Détrompez-vous: Kim Clijsters se considère d'abord une maman, ensuite une joueuse de tennis.

Howard Fendrich ASSOCIATED PRESS

Oui, la Belge est la championne en titre et tête de série numéro 2 des Internationaux des États-Unis, ce qui en fait un choix populaire pour remporter le dernier tournoi du Grand Chelem de la saison, qui s'amorce lundi.

Et oui, elle se sent obligée de promouvoir son sport en offrant de son temps pour aller effectuer un lancer protocolaire avant un match du baseball majeur, comme avant le match de vendredi soir entre les Mets de New York et les Astros de Houston.

Mais rien de tout cela est aussi important aux yeux de Clijsters que sa fille de deux ans et demie, Jada. Qui a oublié la façon dont elle s'est dandinée sur le court central après que maman eut battu la Danoise Caroline Wozniacki pour enlever le titre en 2009?

Il y a des moments où le tennis doit simplement être mis de côté, où la vie familiale a préséance sur sa préparation sur le terrain.

«Il faut trouver l'équilibre et vous écouter, a déclaré Clijsters à The Associated Press. Il y a des jours où je veux passer du temps avec Jada et que je ne veux pas m'entraîner. Je veux m'assurer d'être là pour elle. Heureusement, je suis le genre d'athlète qui ne panique pas si elle ne s'entraîne pas.»

Il y a plusieurs athlètes, explique la Belge de 27 ans, qui ne peuvent déroger à la routine établie par leur entraîneur. De son côté, elle ne se sent pas coupable de prendre un après-midi de congé si c'est ce qu'elle croit devoir faire.

«Je suis plutôt du genre à croire que si je ne le fais pas aujourd'hui, mon jeu ne s'en ressentira pas demain», dit-elle en balayant l'air du bras gauche, où est tatoué le nom de sa fille sur son poignet. «En ce sens, je pense que je m'en fais moins. Je vis le moment présent et vois comment je me sens.»

Avec une raquette dans les mains, Clijsters est à son meilleur sur surface dure. Ses trois titres en 2010 ont été remportés sur cette surface, dont celui à Cincinnati, plus tôt ce mois-ci.

«Je me suis toujours sentie plus à l'aise sur cette surface. Pas seulement cette année, mais aussi quand j'avais 14, 15, 16 ans, alors que je disputais mes premiers tournois en Amérique. Je ne sais pas ce que c'est, mais je trouve que je bouge mieux, que je vois mieux la balle. Tout y est plus facile.»

Clijsters a maintenant remporté ses 14 derniers matchs aux Internationaux des États-Unis, remportant les deux dernières éditions auxquelles elle a pris part, en 2005 et 2009. Elle a raté le tournoi en 2006 en raison d'une blessure au poignet, avant de rater près de deux ans et demie de compétition pour se marier et fonder une famille.

D'un souffle, elle dit ne pas penser à sa fiche de 14-0. Mais dans la phrase suivante, elle ajoute que si elle joue bien, elle peut battre «qui que ce soit».

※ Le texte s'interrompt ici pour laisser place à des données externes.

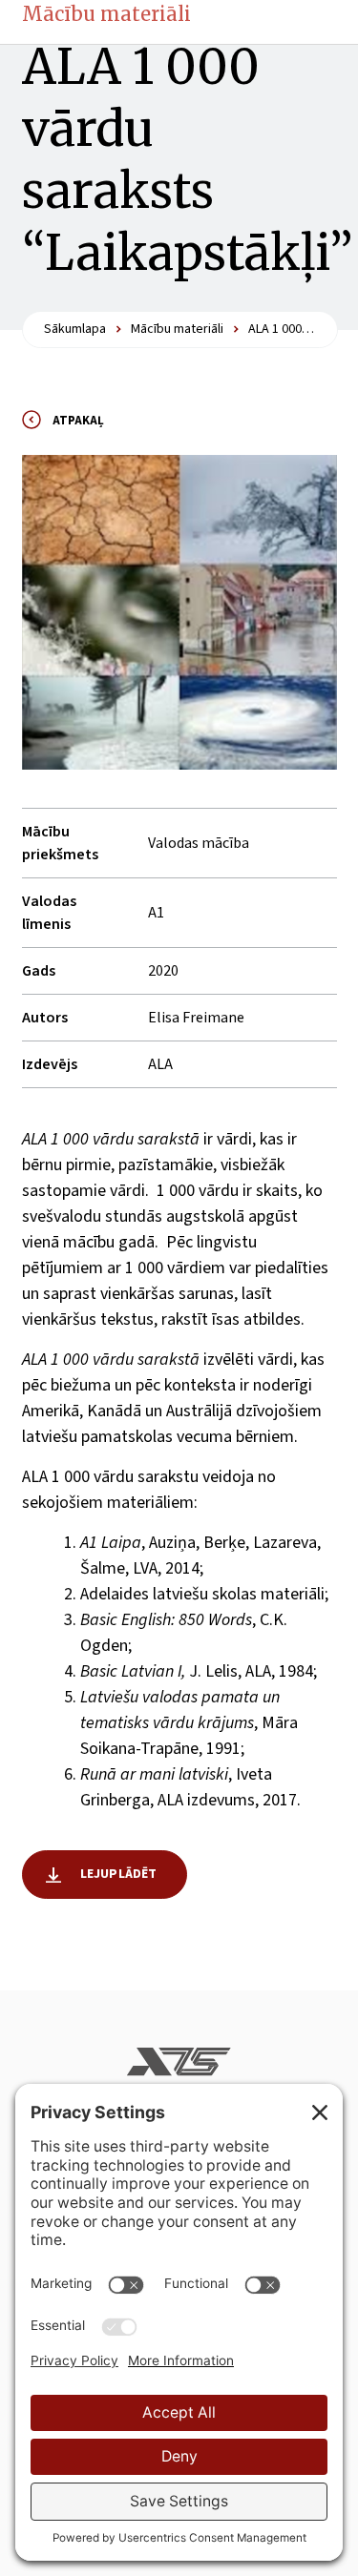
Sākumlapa (75, 329)
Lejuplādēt (119, 1874)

Clijsters a reçu des traitements pour une crampe près de la hanche gauche dans son dernier match, une défaite en trois sets contre Vera Zvonareva en quarts de finale à Montréal. Mais Clijsters se dit en santé, grâce, en partie, à l'acuponcture.

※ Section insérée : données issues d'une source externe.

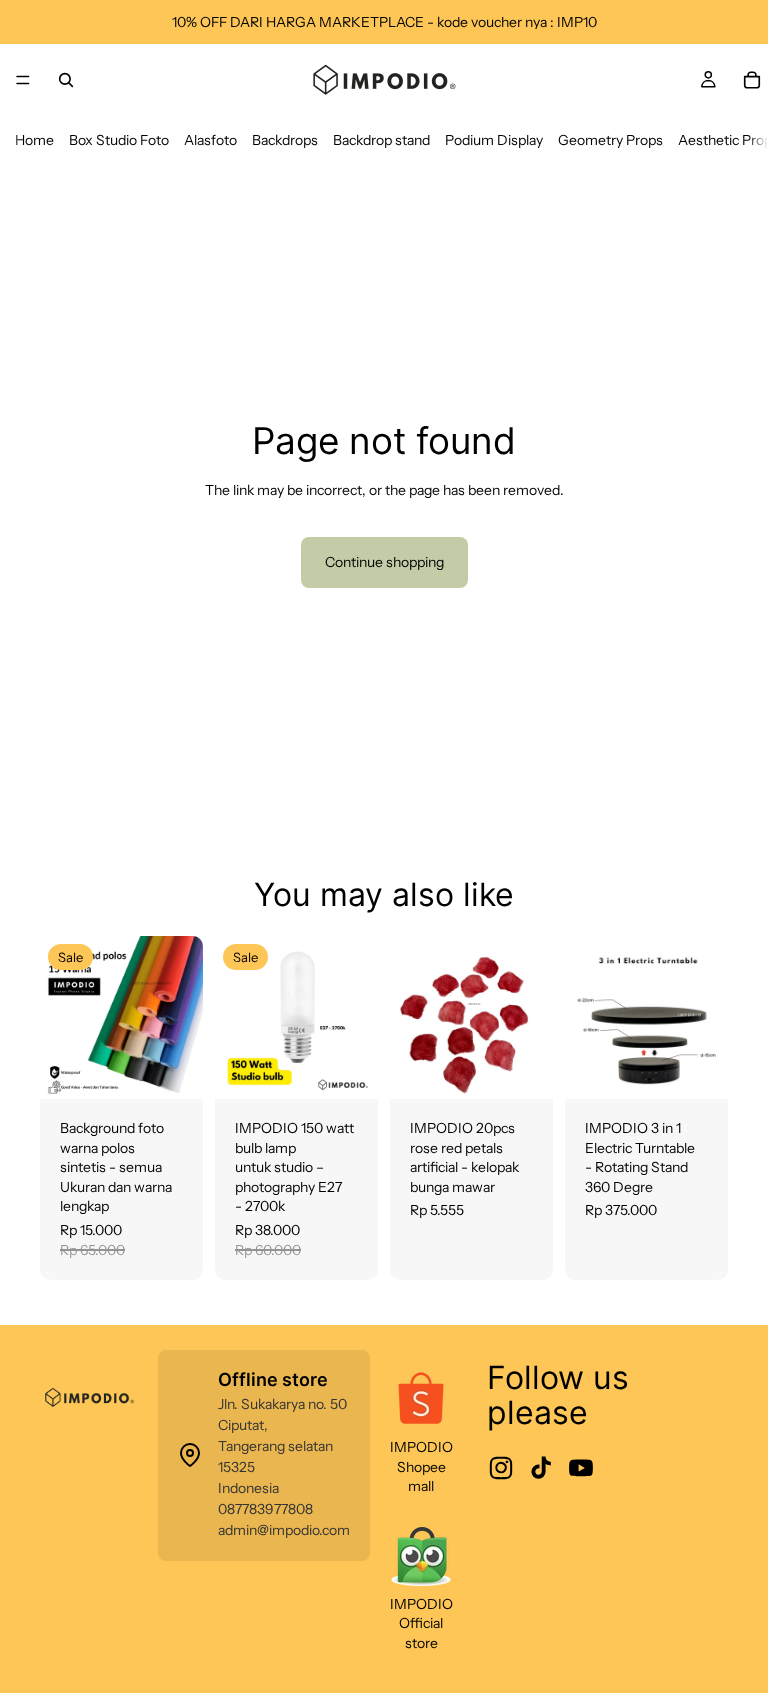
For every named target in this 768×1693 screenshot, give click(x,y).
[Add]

Si elle est vraiment en mesure de bouger comme elle en est capable, elle devrait se rendre loin au cours des deux prochaines semaines, surtout face à un plateau privé de la triple championne Serena Williams et de la double gagnante Justine Henin, toutes deux absentes en raison de blessures.

«Parce que Serena et Henin n'y sont pas, le tableau féminin est grand ouvert», a indiqué l'analyste de CBS John McEnroe, vainqueur de sept tournois du Grand Chelem. «Kim a fait ce qu'elle devait faire pour être en bonne position pour défendre son titre.»

Puisqu'elle a déjà quitté le tennis une fois, il n'est pas clair pour combien de temps encore elle continuera à défendre ses titres, même pour elle. Clijsters a dit espérer jouer jusqu'aux Jeux olympiques de Londres, en 2012, où le tournoi de tennis aura lieu au All England Club, site du prestigieux tournoi de Wimbledon.

«Je n'ai jamais joué aux Olympiques et c'est une chose que je voudrais essayer. Mais d'un autre côté, on veut aussi avoir plus d'enfants, dit-elle en riant. Alors nous verrons.»